Idaho and New Mexico State made presentations to the league. San Diego State and Boise State are set to leave next summer, and while Thompson was adamant that those schools wouldn’t be able to keep their Olympic sports in the league while the football programs leave for the Big East, he said he’s not opposed to letting them rejoin the conference for all sports.

“I think there is room at the table,” Thompson said.

The main reason for that possibility is the current restructuring of the BCS, which is still being hammered out but will get rid of the automatic-qualifier clause for the big conferences. That was always a point of contention for smaller conferences, particularly one that felt like it belonged with multiple BCS bowl victories (Utah twice and TCU).

“It’s been brutal for a league like the Mountain West Conference,” Thompson said. “… We were characterized and labeled as something different. That is a huge win just to change that culture.”

Without the AQ status, joining the Big East doesn’t mean as much as it did at the time the Broncos and Aztecs made their decisions. That doesn’t mean they won’t go through with it, but it does say something that the Mountain West still has two open spots before it can play a championship game in football. Plus the SDSU and Boise State representatives, as current members of the league, have been present at all of the ongoing meetings.
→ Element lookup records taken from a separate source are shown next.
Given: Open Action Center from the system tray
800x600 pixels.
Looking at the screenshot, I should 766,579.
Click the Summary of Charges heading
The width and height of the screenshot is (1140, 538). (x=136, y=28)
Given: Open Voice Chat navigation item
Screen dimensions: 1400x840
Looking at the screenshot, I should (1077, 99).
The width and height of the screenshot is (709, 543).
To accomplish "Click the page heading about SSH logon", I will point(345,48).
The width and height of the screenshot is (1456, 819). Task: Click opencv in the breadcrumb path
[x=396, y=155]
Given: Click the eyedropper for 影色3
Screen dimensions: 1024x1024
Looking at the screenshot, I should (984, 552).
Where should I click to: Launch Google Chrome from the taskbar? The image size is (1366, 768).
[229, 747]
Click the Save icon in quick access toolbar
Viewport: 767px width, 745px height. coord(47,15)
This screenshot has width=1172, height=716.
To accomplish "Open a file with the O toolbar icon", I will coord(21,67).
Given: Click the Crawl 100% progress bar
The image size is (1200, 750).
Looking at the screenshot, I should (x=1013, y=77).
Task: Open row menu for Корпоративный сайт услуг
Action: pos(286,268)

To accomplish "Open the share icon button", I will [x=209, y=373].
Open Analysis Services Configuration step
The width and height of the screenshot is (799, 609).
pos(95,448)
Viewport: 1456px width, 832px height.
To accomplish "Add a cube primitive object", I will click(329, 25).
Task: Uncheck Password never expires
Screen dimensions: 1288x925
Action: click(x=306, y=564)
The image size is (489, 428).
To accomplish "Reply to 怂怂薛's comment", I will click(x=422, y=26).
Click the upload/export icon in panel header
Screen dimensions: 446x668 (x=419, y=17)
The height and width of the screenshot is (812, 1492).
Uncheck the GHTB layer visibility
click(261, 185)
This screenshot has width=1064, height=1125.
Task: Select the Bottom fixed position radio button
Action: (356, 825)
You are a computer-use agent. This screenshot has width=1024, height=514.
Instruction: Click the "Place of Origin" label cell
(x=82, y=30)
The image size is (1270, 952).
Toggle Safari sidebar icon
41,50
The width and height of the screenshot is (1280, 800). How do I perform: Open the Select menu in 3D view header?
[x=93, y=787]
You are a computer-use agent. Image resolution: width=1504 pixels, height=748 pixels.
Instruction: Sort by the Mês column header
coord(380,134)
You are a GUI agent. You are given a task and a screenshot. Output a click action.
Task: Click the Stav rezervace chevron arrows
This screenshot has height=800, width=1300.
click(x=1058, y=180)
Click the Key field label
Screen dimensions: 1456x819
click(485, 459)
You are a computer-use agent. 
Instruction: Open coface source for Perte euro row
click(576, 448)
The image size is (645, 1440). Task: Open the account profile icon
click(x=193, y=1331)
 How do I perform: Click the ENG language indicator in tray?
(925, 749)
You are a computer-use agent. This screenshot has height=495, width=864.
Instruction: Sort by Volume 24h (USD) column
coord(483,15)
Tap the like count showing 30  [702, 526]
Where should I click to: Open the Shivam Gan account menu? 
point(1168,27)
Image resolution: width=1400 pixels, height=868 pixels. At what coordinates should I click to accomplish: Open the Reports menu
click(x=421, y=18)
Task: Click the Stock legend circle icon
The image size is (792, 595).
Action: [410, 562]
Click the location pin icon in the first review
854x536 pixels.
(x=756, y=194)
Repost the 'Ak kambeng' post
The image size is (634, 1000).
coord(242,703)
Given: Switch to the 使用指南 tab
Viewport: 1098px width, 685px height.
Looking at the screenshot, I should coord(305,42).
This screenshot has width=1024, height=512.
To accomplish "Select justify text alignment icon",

The original agreement between the Mountain West and C-USA was a contract between 16 institutions to explore a different conference model. The contract expires at the end of June, but that’s nothing more than a placeholder date. The involved schools, which now total 23 — the total number of schools currently signed on for the 2013-14 seasons — can just rewrite the contract and continue their negotiations as everyone tries to figure out how this thing will come together.

Compared to that, Friday was the easy part. The Mountain West added two schools with natural regional rivals, and one in Utah State that has had great recent success in both football and men’s basketball.

What happens from here — or Phase Two in Thompson speak — is where it starts to get complicated.